- Opening Delimiter -

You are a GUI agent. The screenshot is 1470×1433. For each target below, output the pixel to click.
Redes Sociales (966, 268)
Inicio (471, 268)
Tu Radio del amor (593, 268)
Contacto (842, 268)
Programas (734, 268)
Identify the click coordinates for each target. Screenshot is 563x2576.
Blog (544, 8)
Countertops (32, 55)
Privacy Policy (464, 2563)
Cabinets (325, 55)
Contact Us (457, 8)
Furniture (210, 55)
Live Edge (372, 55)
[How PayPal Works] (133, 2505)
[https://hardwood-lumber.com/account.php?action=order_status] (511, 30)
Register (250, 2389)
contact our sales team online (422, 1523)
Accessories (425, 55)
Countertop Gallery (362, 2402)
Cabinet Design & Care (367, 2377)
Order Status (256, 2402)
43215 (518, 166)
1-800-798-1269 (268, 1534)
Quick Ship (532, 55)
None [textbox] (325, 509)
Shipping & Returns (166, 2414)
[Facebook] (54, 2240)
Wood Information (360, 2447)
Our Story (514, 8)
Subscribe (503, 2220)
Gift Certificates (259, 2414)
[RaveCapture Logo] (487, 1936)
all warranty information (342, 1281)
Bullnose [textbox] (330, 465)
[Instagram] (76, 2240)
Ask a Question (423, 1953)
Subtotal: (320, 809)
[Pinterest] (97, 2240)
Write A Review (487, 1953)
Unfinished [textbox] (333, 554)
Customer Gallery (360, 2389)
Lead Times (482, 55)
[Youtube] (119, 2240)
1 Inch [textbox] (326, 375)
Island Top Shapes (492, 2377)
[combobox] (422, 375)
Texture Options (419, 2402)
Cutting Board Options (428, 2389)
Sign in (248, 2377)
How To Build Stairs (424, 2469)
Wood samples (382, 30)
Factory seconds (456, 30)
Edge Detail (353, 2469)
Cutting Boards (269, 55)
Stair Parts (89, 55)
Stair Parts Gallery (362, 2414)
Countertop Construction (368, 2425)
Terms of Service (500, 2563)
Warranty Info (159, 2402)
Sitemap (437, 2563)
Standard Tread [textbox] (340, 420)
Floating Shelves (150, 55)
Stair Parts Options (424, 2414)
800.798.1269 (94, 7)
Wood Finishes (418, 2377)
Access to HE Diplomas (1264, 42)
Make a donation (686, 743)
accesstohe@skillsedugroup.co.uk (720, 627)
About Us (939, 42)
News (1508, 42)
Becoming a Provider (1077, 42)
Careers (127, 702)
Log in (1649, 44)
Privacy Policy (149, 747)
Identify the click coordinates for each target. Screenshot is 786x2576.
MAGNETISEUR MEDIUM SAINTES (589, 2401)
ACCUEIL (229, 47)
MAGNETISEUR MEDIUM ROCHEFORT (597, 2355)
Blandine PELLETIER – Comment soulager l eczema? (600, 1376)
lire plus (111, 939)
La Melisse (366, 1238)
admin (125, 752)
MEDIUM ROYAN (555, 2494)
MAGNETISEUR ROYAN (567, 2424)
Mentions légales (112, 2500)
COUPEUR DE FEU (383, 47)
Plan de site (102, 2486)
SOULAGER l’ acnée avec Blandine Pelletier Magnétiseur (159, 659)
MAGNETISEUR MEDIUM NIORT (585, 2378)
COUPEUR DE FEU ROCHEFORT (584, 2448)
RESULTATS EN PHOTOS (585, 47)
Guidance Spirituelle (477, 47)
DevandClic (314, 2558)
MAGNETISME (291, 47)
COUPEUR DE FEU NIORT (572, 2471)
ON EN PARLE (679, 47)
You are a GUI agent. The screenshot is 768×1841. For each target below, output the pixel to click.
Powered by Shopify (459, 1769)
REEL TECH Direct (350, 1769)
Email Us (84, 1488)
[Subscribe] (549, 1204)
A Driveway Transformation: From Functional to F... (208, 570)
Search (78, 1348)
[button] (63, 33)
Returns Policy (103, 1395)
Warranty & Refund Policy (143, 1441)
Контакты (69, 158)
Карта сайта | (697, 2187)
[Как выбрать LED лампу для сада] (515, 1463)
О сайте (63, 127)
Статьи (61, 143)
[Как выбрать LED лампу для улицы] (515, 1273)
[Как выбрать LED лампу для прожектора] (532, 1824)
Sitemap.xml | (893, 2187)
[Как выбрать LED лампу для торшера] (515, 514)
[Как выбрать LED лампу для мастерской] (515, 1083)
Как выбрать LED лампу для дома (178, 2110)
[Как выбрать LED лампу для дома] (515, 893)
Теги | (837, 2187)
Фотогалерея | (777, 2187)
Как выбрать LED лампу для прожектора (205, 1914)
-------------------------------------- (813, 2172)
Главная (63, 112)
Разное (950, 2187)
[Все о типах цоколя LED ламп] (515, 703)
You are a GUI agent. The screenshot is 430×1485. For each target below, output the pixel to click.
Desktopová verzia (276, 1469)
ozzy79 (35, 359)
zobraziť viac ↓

- Closing Delimiter -

**What you are asked to do**: Retype the records above exactly, so that no line differs from its source.

**Completed task**:
You are a GUI agent. The screenshot is 1470×1433. For each target below, output the pixel to click.
Redes Sociales (966, 268)
Inicio (471, 268)
Tu Radio del amor (593, 268)
Contacto (842, 268)
Programas (734, 268)
Identify the click coordinates for each target. Screenshot is 563x2576.
Blog (544, 8)
Countertops (32, 55)
Privacy Policy (464, 2563)
Cabinets (325, 55)
Contact Us (457, 8)
Furniture (210, 55)
Live Edge (372, 55)
[How PayPal Works] (133, 2505)
[https://hardwood-lumber.com/account.php?action=order_status] (511, 30)
Register (250, 2389)
contact our sales team online (422, 1523)
Accessories (425, 55)
Countertop Gallery (362, 2402)
Cabinet Design & Care (367, 2377)
Order Status (256, 2402)
43215 (518, 166)
1-800-798-1269 (268, 1534)
Quick Ship (532, 55)
None [textbox] (325, 509)
Shipping & Returns (166, 2414)
[Facebook] (54, 2240)
Wood Information (360, 2447)
Our Story (514, 8)
Subscribe (503, 2220)
Gift Certificates (259, 2414)
[RaveCapture Logo] (487, 1936)
all warranty information (342, 1281)
Bullnose [textbox] (330, 465)
[Instagram] (76, 2240)
Ask a Question (423, 1953)
Subtotal: (320, 809)
[Pinterest] (97, 2240)
Write A Review (487, 1953)
Unfinished [textbox] (333, 554)
Customer Gallery (360, 2389)
Lead Times (482, 55)
[Youtube] (119, 2240)
1 Inch [textbox] (326, 375)
Island Top Shapes (492, 2377)
[combobox] (422, 375)
Texture Options (419, 2402)
Cutting Board Options (428, 2389)
Sign in (248, 2377)
How To Build Stairs (424, 2469)
Wood samples (382, 30)
Factory seconds (456, 30)
Edge Detail (353, 2469)
Cutting Boards (269, 55)
Stair Parts (89, 55)
Stair Parts Gallery (362, 2414)
Countertop Construction (368, 2425)
Terms of Service (500, 2563)
Warranty Info (159, 2402)
Sitemap (437, 2563)
Standard Tread [textbox] (340, 420)
Floating Shelves (150, 55)
Stair Parts Options (424, 2414)
800.798.1269 (94, 7)
Wood Finishes (418, 2377)
Access to HE Diplomas (1264, 42)
Make a donation (686, 743)
accesstohe@skillsedugroup.co.uk (720, 627)
About Us (939, 42)
News (1508, 42)
Becoming a Provider (1077, 42)
Careers (127, 702)
Log in (1649, 44)
Privacy Policy (149, 747)
Identify the click coordinates for each target. Screenshot is 786x2576.
MAGNETISEUR MEDIUM SAINTES (589, 2401)
ACCUEIL (229, 47)
MAGNETISEUR MEDIUM ROCHEFORT (597, 2355)
Blandine PELLETIER – Comment soulager l eczema? (600, 1376)
lire plus (111, 939)
La Melisse (366, 1238)
admin (125, 752)
MEDIUM ROYAN (555, 2494)
MAGNETISEUR ROYAN (567, 2424)
Mentions légales (112, 2500)
COUPEUR DE FEU (383, 47)
Plan de site (102, 2486)
SOULAGER l’ acnée avec Blandine Pelletier Magnétiseur (159, 659)
MAGNETISEUR MEDIUM NIORT (585, 2378)
COUPEUR DE FEU ROCHEFORT (584, 2448)
RESULTATS EN PHOTOS (585, 47)
Guidance Spirituelle (477, 47)
DevandClic (314, 2558)
MAGNETISME (291, 47)
COUPEUR DE FEU NIORT (572, 2471)
ON EN PARLE (679, 47)
You are a GUI agent. The screenshot is 768×1841. For each target below, output the pixel to click.
Powered by Shopify (459, 1769)
REEL TECH Direct (350, 1769)
Email Us (84, 1488)
[Subscribe] (549, 1204)
A Driveway Transformation: From Functional to F... (208, 570)
Search (78, 1348)
[button] (63, 33)
Returns Policy (103, 1395)
Warranty & Refund Policy (143, 1441)
Контакты (69, 158)
Карта сайта | (697, 2187)
[Как выбрать LED лампу для сада] (515, 1463)
О сайте (63, 127)
Статьи (61, 143)
[Как выбрать LED лампу для улицы] (515, 1273)
[Как выбрать LED лампу для прожектора] (532, 1824)
Sitemap.xml | (893, 2187)
[Как выбрать LED лампу для торшера] (515, 514)
[Как выбрать LED лампу для мастерской] (515, 1083)
Как выбрать LED лампу для дома (178, 2110)
[Как выбрать LED лампу для дома] (515, 893)
Теги | (837, 2187)
Фотогалерея | (777, 2187)
Как выбрать LED лампу для прожектора (205, 1914)
-------------------------------------- (813, 2172)
Главная (63, 112)
Разное (950, 2187)
[Все о типах цоколя LED ламп] (515, 703)
You are a GUI agent. The screenshot is 430×1485. For each target below, output the pixel to click.
Desktopová verzia (276, 1469)
ozzy79 (35, 359)
zobraziť viac ↓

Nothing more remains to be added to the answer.